§ GIVEN REQUEST
Starting at the line containing "This screenshot has height=536, width=750." and going through the end of the records, express the records as a two-column CSV with the columns instruction and coordinates: one row per record, each field quoted, line breaks replaced by spaces, and the pictures left out.

§ EXERCISE MATERIALS
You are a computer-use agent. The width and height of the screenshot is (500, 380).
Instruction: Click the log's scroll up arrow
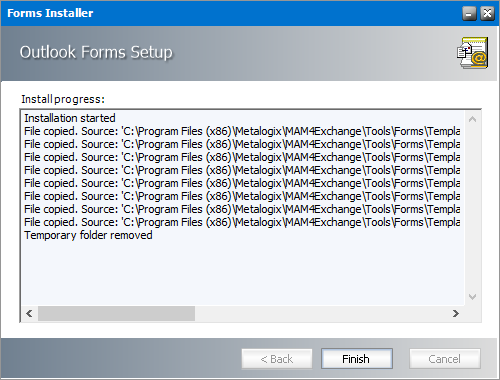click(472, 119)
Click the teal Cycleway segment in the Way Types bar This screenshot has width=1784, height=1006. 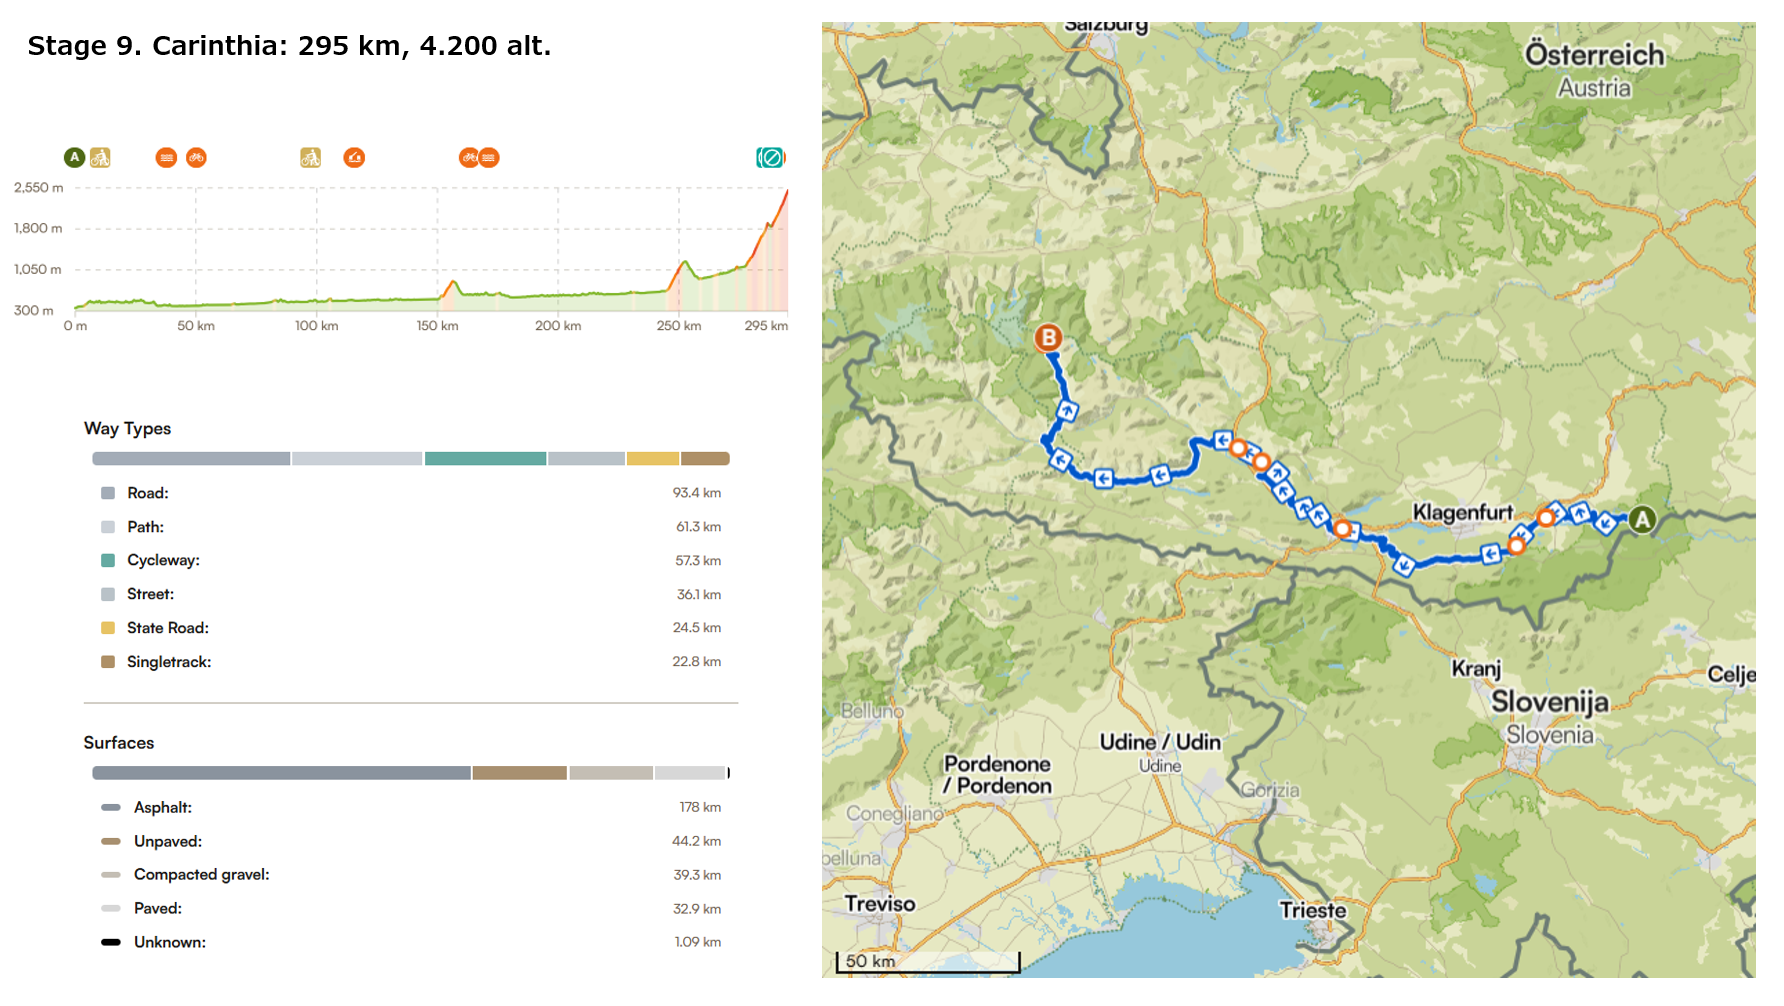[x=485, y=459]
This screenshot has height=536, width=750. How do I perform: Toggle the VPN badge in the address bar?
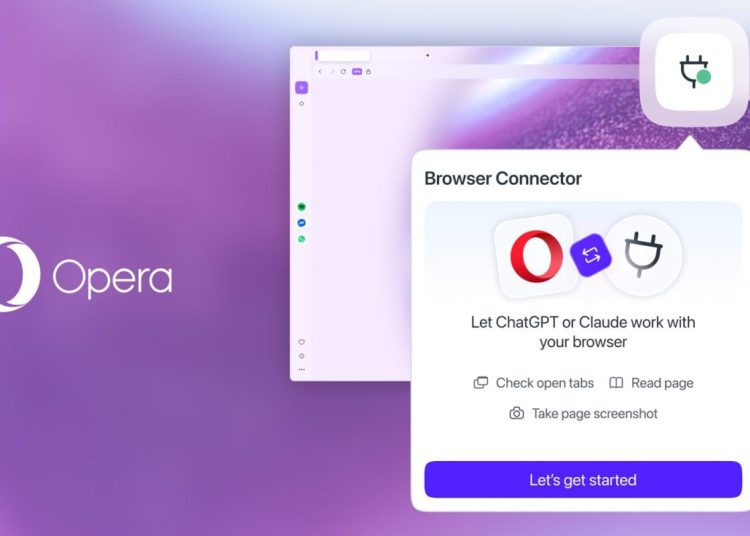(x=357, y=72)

§ COMPLETED EXERCISE
instruction,coordinates
"This screenshot has height=536, width=750. How do I perform: Toggle the VPN badge in the address bar?","(x=357, y=72)"